When you reach the line below that has "The image size is (828, 466).", start returning lines exactly, and stop after the line that has "This screenshot has width=934, height=790."; skip the pictures.

Extracted data:
....

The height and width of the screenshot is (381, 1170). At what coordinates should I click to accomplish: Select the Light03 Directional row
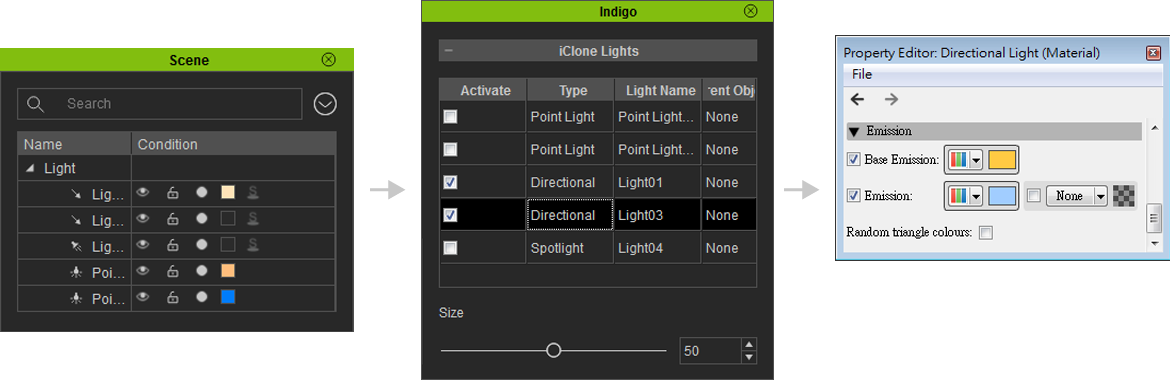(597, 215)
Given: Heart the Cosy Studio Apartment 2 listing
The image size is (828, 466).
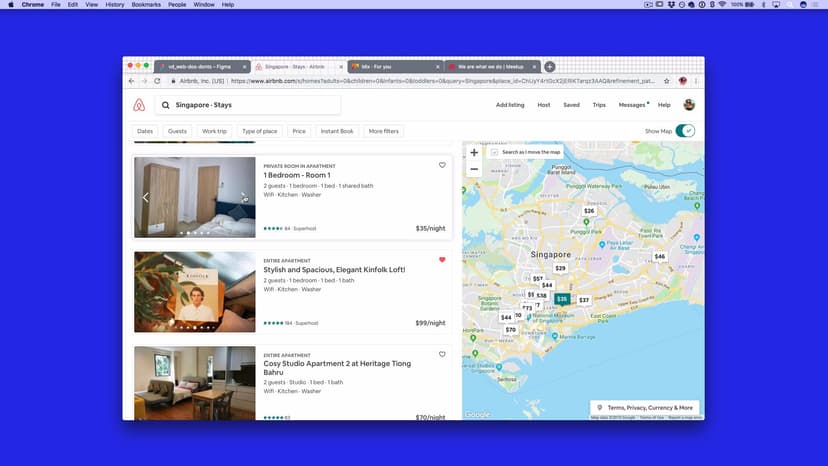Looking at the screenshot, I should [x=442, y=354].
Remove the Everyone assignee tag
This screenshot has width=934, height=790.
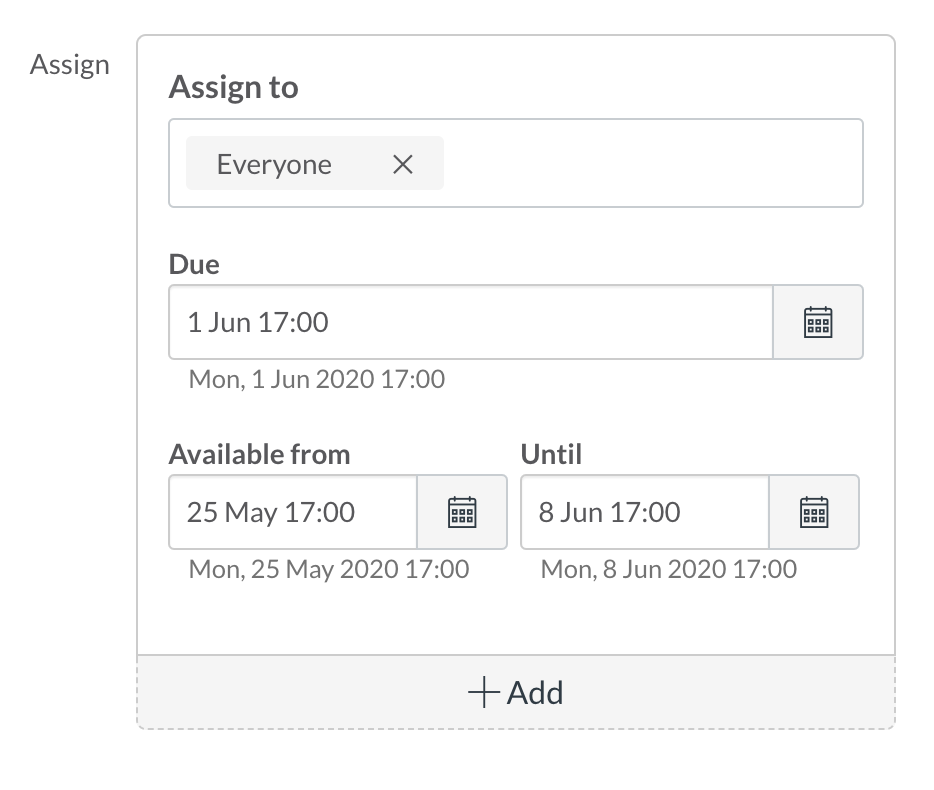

....

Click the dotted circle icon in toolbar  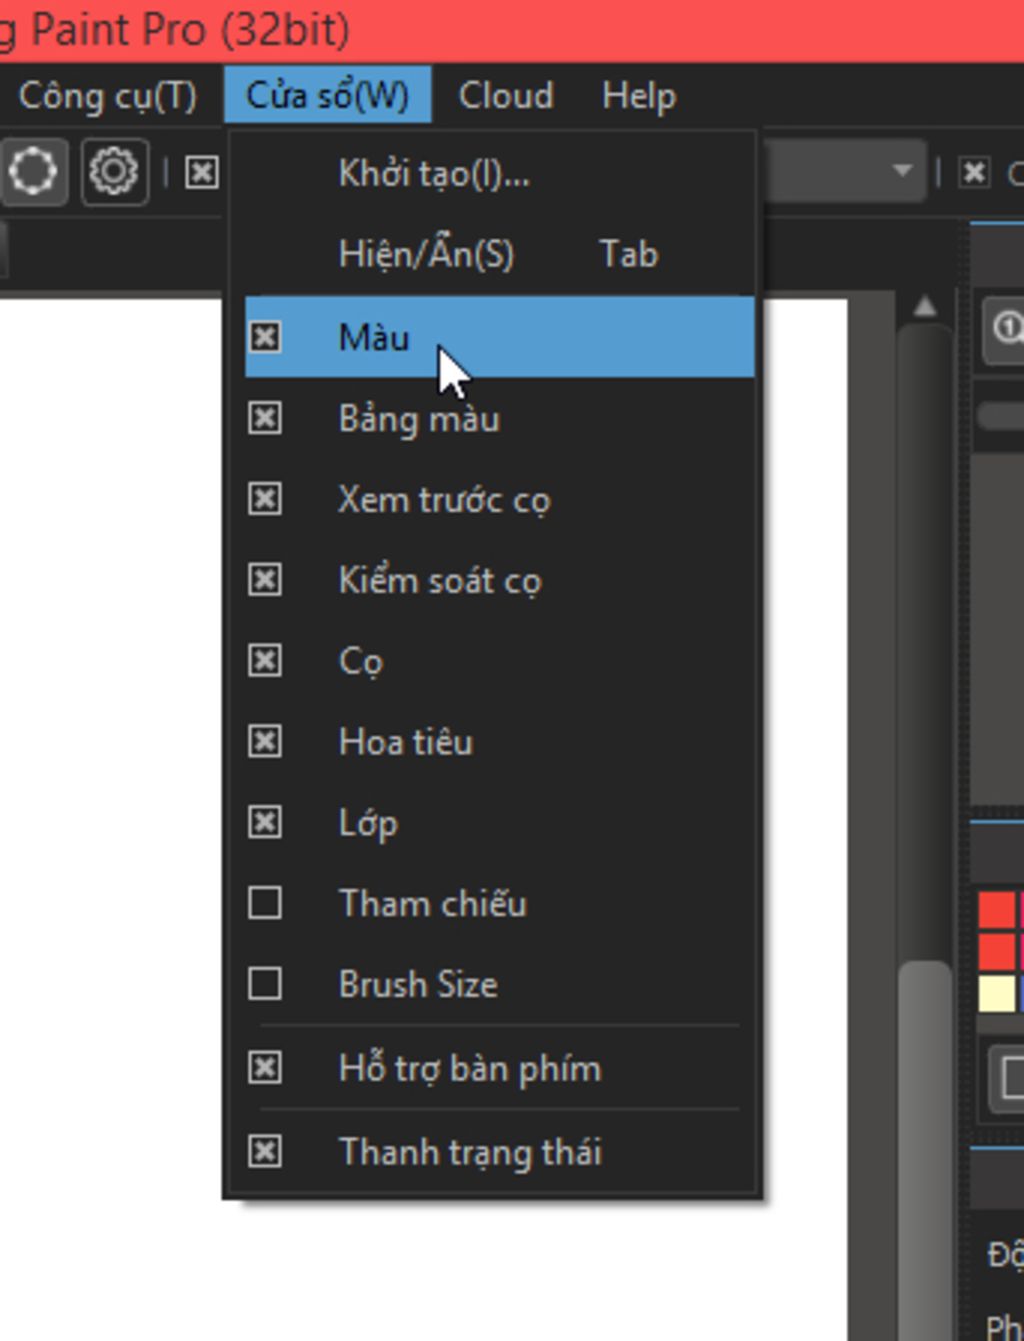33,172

....

Output:
The image size is (828, 466).
Looking at the screenshot, I should [x=442, y=354].
Remove the Everyone assignee tag
This screenshot has width=934, height=790.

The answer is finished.